I used to be superstitious. Especially when I was 17, which was when I had a dream that I would die. On Friday the 13th. My dream not only attempted to predict the date when I would die, but showed me how. I was going to die in a car accident.
Now that 22 years have passed, it's obvious why this dream came to me. It was probably obvious at the time, as well. I actually had the dream twice. On two separate occasions, spaced between a visit from a ghost. Or what I was convinced was a ghost. More specifically, the head of a ghost. Even more exact, the head of my dead cousin. During the visit, my cousin was the one who agreed with the dream; I would die in my car on Friday the 13th.

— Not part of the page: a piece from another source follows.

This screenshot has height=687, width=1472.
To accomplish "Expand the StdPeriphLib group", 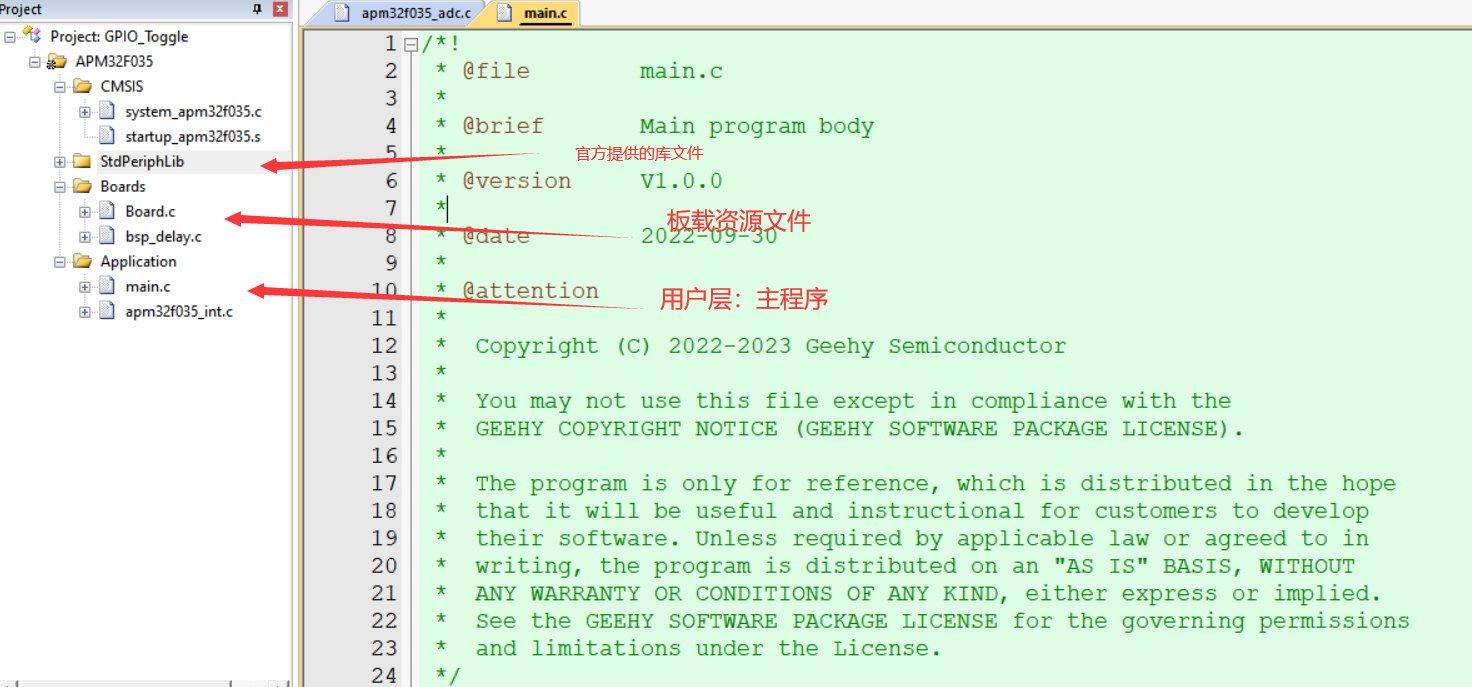I will 60,161.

My cousin had died a year prior to these incidents. Not on the most superstitious day, but on her birthday. On her 20th birthday. It was the first of two accidental deaths my family would face within a two year span. My cousin was living the free life of a college student downstate, celebrating an annual event with her boyfriend and his Air Force buddies. They were drinking, and they made a bad decision. Two actually. The first was to make the trek from U of I back to the Chanute Air Force Base after partying most of the night. The second was when my cousin misjudged the distance she had to make a turn in front of an oncoming truck.
We were all devastated, of course. Losing a family member in such a horrific way is difficult to wrap your mind around. So my mind began playing tricks on me.
The dreams and the visit from the hereafter scared my parents. They thought I was telling them something without saying anything specific. They thought I was suicidal. I was taken to a shrink, and asked a series of questions I've long since willingly forgotten. It was suggested that I attend group counseling. Once a week, I was summoned to a large conference room in an office building. I had to sit in a room for an hour with teens who were actually suicidal. Teens who not only dreamt about death, but acted upon an urge.
I knew I didn't belong there. I knew I wasn't suicidal. It was just the opposite for me. I was afraid of death. The dreams and visit themselves scared the shit out of me. I didn't want to die; on Friday the 13th or any other day. I tried telling everyone this, but the more I made my position known, the more the doctor concluded I needed help. Luckily, the therapy was not mandated. My parents didn't force me to go. The school officials had no idea. It was strictly up to me if I chose to attend or not.
After two visits, I quit. The therapist kept calling me at home to see if I was coming back. I think he even called me at the gym where I worked a couple of times. He kept leaving messages like it was urgent I call him back, or that I'd be sorry in the future if I didn't keep the therapy going. I didn't care. His threats or suggestions or whatever they were didn't scare me. At least not any more than the dreams or my fear of death. I know he was just trying to do his job; trying to save me in some way.
I didn't need to be saved. I just needed a lucky rabbit's foot key chain, or to throw salt over my shoulder before I got in the car.